Department of Mechanical and Aerospace Engineering, University of California, Los Angeles, 90095, USA.
Department of Computer Science, University of California, Los Angeles, 90095, USA.
Sci Rep. 2021 Mar 24;11(1):6728. doi: 10.1038/s41598-021-85905-z.
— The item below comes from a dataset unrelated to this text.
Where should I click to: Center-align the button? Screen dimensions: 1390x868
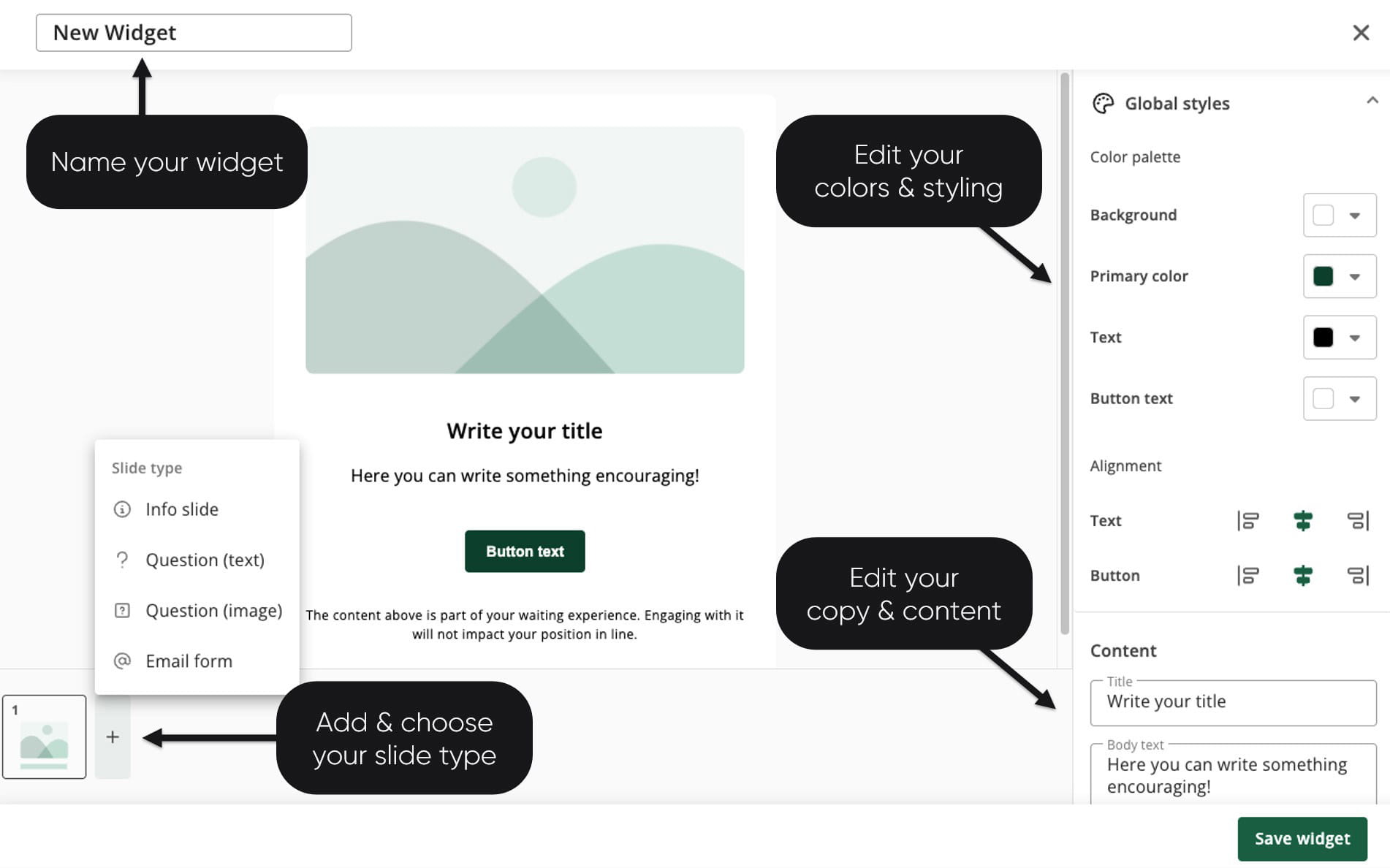(x=1302, y=576)
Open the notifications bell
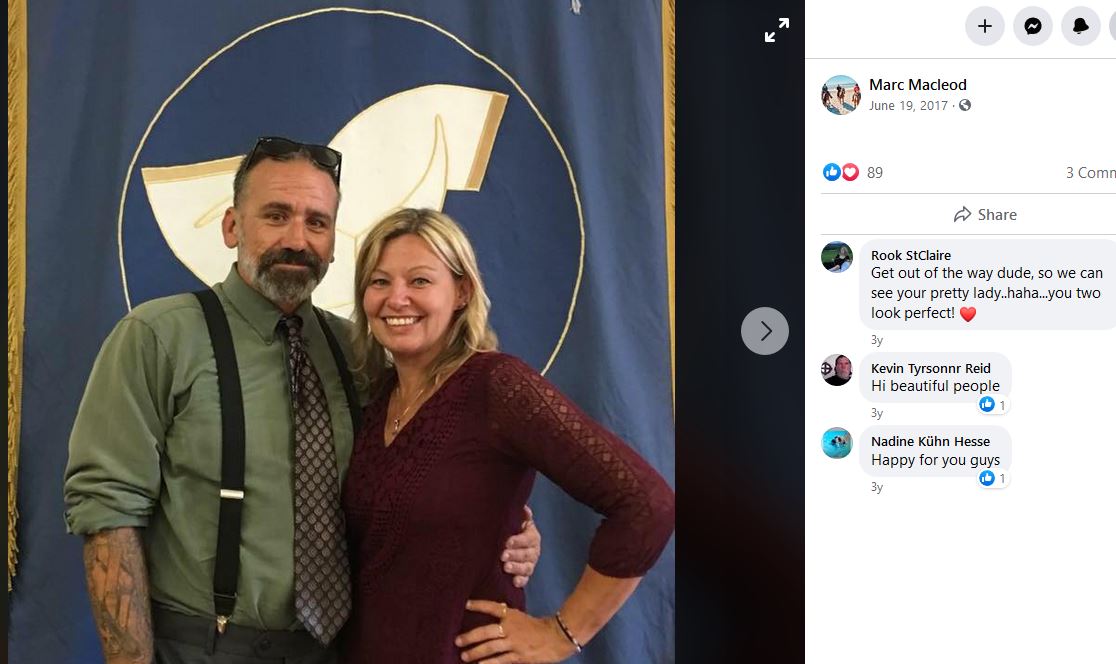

Mesenchymal stromal cells (MSCs) are multipotent cells that have great potential for regenerative medicine, tissue repair, and immunotherapy. Unfortunately, the outcomes of MSC-based research and therapies can be highly inconsistent and difficult to reproduce, largely due to the inherently significant heterogeneity in MSCs, which has not been well investigated. To quantify cell heterogeneity, a standard approach is to measure marker expression on the protein level via immunochemistry assays. Performing such measurements non-invasively and at scale has remained challenging as conventional methods such as flow cytometry and immunofluorescence microscopy typically require cell fixation and laborious sample preparation. Here, we developed an artificial intelligence (AI)-based method that converts transmitted light microscopy images of MSCs into quantitative measurements of protein expression levels. By training a U-Net+ conditional generative adversarial network (cGAN) model that accurately (mean [Formula: see text] = 0.77) predicts expression of 8 MSC-specific markers, we showed that expression of surface markers provides a heterogeneity characterization that is complementary to conventional cell-level morphological analyses. Using this label-free imaging method, we also observed a multi-marker temporal-spatial fluctuation of protein distributions in live MSCs. These demonstrations suggest that our AI-based microscopy can be utilized to perform quantitative, non-invasive, single-cell, and multi-marker characterizations of heterogeneous live MSC culture. Our method provides a foundational step toward the instant integrative assessment of MSC properties, which is critical for high-throughput screening and quality control in cellular therapies.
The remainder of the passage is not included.